The Tight US Labor Market: Missing Hours, Missing Workers
A defining feature of the US economy since 2021 has been the unusual tightness of the labor market. The unemployment rate, currently 3.5 percent, not long ago reached historic lows, while currently about 7 percent of available jobs are unfilled, a historically high level.
Labor markets can tighten if labor demand increases or labor supply contracts. In Where Are the Workers? From Great Resignation to Quiet Quitting (NBER Working Paper 30833), Dain Lee, Jinhyeok Park, and Yongseok Shin focus on recent changes in labor supply. They report that between 2019 and 2022, the total number of hours worked in the American economy declined by 3 percent. They decompose this decline into extensive-margin changes — workers leaving the labor market — and intensive-margin changes — workers reducing their hours — and break down these changes among demographic groups.

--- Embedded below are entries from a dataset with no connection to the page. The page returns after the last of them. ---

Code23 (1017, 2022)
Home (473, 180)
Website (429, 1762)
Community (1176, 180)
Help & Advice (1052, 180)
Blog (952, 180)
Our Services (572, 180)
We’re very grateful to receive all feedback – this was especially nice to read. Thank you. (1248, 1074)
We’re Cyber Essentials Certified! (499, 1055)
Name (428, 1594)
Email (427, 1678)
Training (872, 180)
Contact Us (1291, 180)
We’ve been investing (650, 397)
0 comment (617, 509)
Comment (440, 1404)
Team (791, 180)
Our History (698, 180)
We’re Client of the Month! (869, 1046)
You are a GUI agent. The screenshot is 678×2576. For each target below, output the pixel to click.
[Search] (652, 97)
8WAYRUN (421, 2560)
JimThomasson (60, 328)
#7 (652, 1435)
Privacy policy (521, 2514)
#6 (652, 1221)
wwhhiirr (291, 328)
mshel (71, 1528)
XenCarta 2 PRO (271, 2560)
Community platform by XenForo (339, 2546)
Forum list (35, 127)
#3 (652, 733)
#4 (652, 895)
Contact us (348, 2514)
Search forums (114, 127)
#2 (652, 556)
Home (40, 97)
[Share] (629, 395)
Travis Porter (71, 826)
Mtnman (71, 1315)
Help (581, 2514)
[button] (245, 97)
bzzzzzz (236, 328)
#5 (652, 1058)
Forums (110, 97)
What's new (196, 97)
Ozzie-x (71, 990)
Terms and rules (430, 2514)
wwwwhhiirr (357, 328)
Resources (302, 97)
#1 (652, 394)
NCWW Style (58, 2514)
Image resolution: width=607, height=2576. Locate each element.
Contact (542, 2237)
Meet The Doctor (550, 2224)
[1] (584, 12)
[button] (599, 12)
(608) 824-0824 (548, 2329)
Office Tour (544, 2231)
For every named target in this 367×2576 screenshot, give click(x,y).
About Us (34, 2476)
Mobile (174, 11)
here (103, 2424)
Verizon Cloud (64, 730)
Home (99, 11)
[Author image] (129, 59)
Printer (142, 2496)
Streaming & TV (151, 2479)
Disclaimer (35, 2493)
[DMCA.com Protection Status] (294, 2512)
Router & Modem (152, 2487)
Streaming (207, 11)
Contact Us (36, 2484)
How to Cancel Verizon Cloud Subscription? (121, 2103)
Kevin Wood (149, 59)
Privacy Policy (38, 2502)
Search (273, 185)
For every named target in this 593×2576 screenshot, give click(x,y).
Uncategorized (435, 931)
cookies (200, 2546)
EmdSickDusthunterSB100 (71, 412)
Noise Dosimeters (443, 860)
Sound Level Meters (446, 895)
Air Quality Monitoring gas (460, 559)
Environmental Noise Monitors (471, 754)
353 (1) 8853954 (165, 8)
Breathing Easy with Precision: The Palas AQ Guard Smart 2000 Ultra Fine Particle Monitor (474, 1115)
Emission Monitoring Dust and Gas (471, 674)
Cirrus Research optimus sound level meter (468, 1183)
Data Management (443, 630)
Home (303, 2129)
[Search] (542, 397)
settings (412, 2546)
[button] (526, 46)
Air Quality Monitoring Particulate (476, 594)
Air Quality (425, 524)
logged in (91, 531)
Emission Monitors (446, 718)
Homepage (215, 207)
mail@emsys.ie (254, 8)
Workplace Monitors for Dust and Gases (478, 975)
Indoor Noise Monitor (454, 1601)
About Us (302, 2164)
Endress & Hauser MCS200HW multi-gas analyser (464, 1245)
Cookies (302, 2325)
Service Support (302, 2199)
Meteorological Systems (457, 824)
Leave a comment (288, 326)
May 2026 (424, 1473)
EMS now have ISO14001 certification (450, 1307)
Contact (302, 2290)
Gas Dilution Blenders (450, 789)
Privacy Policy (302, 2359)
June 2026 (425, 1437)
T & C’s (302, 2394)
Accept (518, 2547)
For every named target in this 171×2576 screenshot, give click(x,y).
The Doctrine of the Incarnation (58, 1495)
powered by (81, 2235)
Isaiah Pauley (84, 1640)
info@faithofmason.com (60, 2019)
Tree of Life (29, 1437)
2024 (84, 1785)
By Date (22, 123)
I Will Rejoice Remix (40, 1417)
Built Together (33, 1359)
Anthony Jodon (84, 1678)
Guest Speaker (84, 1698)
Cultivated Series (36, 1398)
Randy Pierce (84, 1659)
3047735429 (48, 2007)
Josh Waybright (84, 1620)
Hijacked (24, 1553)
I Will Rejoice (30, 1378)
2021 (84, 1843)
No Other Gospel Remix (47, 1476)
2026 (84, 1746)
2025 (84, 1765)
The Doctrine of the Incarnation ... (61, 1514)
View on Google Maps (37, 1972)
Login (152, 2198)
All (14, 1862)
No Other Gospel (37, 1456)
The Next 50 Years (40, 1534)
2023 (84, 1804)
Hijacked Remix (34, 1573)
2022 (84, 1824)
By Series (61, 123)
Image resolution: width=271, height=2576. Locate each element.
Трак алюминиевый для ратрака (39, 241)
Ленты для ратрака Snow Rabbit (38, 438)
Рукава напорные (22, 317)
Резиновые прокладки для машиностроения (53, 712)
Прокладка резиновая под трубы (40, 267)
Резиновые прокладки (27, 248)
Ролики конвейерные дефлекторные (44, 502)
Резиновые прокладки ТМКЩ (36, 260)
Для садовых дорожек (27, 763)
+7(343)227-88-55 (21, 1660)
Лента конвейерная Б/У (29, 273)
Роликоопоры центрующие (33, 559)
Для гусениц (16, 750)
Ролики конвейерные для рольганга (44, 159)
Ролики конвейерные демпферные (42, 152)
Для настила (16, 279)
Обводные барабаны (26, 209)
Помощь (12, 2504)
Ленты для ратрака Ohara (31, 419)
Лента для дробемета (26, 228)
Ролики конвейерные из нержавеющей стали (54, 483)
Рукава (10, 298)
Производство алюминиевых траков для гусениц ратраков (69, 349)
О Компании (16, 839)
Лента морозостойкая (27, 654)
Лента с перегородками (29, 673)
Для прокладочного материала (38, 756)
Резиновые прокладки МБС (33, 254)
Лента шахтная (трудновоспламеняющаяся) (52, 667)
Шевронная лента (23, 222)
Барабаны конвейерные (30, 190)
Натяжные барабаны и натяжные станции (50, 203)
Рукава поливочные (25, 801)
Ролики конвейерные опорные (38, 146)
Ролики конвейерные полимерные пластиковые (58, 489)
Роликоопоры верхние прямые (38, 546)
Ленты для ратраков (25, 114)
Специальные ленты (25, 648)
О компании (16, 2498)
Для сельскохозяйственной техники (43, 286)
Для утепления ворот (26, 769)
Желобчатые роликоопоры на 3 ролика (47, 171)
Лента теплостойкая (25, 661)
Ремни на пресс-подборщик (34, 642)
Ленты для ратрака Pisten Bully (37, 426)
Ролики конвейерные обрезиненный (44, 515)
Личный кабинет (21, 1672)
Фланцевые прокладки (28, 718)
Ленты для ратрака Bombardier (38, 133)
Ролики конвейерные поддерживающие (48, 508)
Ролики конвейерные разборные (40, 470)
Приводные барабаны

Reductions in hours of work by those in the labor force, particularly men with some college or bachelor’s degrees, have contributed to labor market tightness.
On the extensive margin, as of November 2022 the labor force participation rate was about 0.8 percentage points below its prepandemic value, reflecting a sharp drop in 2020 followed by a slow and incomplete recovery over the next two years. The decline was strongest among men without college degrees, whose participation rate is now 2 percentage points below its prepandemic level. This is part of a longer-running deterioration in the labor force participation rate of less-educated men. The decline has been strongest among younger cohorts of men who were in their teens or 20s during the Great Recession, perhaps indicating that experiencing a recession during one’s formative years can result in long-run labor market precarity. Since the Great Recession, the labor force participation rate among these cohorts of men has been consistently lower than the rates of the previous cohorts. The researchers argue that the events of the past three years reinforced pre-existing trends in labor force participation.
Meanwhile, intensive-margin decreases in hours worked have played a surprisingly important role in the decline in total hours worked. Between 2019 and 2022, there was a 33-hour decrease in annual hours worked per capita — the total number of hours worked during the year divided by population size. Fifteen hours of this decline are attributable to the drop in labor force participation, while the other 18 are due to intensive-margin hours reductions among employed workers. These large intensive-margin changes are a new phenomenon: previous changes in aggregate hours worked were driven mostly by extensive-margin adjustments.
The intensive-margin decline in hours between 2019 and 2022 has been largest among prime-age men. In contrast to the extensive-margin results, though, hours have dropped the most for more-educated men — those with some college or a bachelor’s degree. Men who were previously working very long hours and earning large amounts have cut their hours the most. Among women, the decline in hours has been similar across education groups.
These hours reductions are more likely to be the result of voluntary reductions in labor supply by workers than involuntary cutbacks due to declining employer demand. Survey evidence shows a drop in workers’ desired hours over this period. In addition, given the tightness of the labor market overall, workers who desire more hours could easily leave their current employer and find another job with longer hours.